:: Exercise brief ::
Every line below that includes the word "named" needs to be copied.

[Collected data entries]

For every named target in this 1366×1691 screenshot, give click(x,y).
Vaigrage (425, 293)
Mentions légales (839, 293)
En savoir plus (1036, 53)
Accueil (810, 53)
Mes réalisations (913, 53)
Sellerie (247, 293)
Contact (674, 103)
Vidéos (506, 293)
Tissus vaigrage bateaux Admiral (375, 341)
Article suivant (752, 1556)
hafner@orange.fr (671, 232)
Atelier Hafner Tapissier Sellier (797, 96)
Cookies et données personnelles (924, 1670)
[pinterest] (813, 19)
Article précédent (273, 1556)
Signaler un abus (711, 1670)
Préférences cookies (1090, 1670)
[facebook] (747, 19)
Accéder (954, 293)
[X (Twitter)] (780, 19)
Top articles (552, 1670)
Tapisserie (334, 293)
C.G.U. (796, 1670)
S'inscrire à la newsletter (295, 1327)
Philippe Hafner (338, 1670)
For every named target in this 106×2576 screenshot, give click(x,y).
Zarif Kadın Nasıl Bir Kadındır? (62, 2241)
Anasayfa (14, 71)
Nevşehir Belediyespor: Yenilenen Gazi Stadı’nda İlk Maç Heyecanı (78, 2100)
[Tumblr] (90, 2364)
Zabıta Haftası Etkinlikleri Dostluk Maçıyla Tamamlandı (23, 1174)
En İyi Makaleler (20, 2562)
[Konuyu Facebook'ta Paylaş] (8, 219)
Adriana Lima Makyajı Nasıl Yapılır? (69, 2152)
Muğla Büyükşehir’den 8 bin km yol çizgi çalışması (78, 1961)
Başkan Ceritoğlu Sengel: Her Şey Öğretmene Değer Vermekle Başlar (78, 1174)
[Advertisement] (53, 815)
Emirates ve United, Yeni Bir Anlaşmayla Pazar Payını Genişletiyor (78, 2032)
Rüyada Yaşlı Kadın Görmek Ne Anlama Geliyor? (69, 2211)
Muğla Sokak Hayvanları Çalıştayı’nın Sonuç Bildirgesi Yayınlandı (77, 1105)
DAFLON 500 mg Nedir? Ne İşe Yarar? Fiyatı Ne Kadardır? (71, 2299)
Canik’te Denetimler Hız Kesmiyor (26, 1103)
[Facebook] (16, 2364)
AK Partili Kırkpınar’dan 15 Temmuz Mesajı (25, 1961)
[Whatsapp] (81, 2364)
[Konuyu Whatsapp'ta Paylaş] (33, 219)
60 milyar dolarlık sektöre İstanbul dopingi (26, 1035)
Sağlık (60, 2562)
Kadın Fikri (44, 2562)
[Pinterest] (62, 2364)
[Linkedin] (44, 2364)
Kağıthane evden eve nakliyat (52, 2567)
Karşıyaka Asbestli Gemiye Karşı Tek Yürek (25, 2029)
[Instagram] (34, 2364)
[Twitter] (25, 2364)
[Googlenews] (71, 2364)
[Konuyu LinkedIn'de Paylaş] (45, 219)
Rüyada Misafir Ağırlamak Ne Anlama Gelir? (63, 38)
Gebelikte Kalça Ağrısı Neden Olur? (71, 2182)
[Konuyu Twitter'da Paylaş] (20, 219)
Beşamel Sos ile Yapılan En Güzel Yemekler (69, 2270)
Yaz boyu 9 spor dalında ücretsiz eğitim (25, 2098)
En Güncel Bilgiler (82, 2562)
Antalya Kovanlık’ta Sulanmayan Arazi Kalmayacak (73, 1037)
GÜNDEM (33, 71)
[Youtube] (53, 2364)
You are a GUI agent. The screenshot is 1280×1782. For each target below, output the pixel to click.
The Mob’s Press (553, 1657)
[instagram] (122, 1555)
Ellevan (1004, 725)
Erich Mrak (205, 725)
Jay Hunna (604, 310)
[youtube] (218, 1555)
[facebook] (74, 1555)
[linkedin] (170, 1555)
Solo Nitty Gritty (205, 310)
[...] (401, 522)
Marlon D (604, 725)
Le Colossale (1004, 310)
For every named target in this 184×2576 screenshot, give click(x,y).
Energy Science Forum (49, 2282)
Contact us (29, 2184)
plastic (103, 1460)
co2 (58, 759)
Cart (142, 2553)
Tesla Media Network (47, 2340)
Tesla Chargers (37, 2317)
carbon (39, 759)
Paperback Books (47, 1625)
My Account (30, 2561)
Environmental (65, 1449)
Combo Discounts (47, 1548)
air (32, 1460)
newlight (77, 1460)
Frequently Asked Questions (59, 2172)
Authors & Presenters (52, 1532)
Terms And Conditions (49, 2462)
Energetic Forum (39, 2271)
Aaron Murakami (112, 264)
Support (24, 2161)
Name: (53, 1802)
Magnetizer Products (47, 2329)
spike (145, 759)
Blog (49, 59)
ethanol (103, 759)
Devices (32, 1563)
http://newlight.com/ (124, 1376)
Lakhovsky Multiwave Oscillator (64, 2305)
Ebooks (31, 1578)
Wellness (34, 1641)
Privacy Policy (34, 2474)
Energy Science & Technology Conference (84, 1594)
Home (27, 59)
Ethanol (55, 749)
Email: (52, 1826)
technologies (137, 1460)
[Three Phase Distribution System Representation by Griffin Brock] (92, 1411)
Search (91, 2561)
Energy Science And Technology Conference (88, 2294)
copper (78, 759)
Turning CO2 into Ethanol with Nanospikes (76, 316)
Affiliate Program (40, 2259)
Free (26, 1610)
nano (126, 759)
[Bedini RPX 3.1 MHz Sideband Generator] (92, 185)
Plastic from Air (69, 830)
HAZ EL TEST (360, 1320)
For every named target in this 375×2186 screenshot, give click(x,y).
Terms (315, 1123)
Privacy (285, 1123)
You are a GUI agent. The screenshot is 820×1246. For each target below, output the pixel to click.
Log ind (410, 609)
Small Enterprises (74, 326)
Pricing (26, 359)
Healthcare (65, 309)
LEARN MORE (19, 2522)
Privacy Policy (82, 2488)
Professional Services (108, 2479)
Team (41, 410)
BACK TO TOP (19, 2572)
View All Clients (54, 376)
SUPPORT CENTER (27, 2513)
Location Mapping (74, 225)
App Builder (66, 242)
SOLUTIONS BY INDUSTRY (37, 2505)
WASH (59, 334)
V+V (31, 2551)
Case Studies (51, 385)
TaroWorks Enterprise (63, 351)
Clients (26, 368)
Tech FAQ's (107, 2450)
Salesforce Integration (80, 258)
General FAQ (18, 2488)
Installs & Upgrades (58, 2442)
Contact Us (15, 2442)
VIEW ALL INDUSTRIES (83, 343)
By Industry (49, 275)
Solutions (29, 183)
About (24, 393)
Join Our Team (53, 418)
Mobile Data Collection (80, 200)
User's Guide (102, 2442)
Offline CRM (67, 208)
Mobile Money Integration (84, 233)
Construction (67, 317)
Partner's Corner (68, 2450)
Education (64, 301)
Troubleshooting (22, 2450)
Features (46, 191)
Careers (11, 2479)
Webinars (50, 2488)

:: Your response ::
For every named target in this 1366×1691 screenshot, give click(x,y).
For every named target in this 106×2576 screenshot, give click(x,y).
For every named target in this 184×2576 screenshot, give click(x,y).
For every named target in this 375×2186 screenshot, give click(x,y).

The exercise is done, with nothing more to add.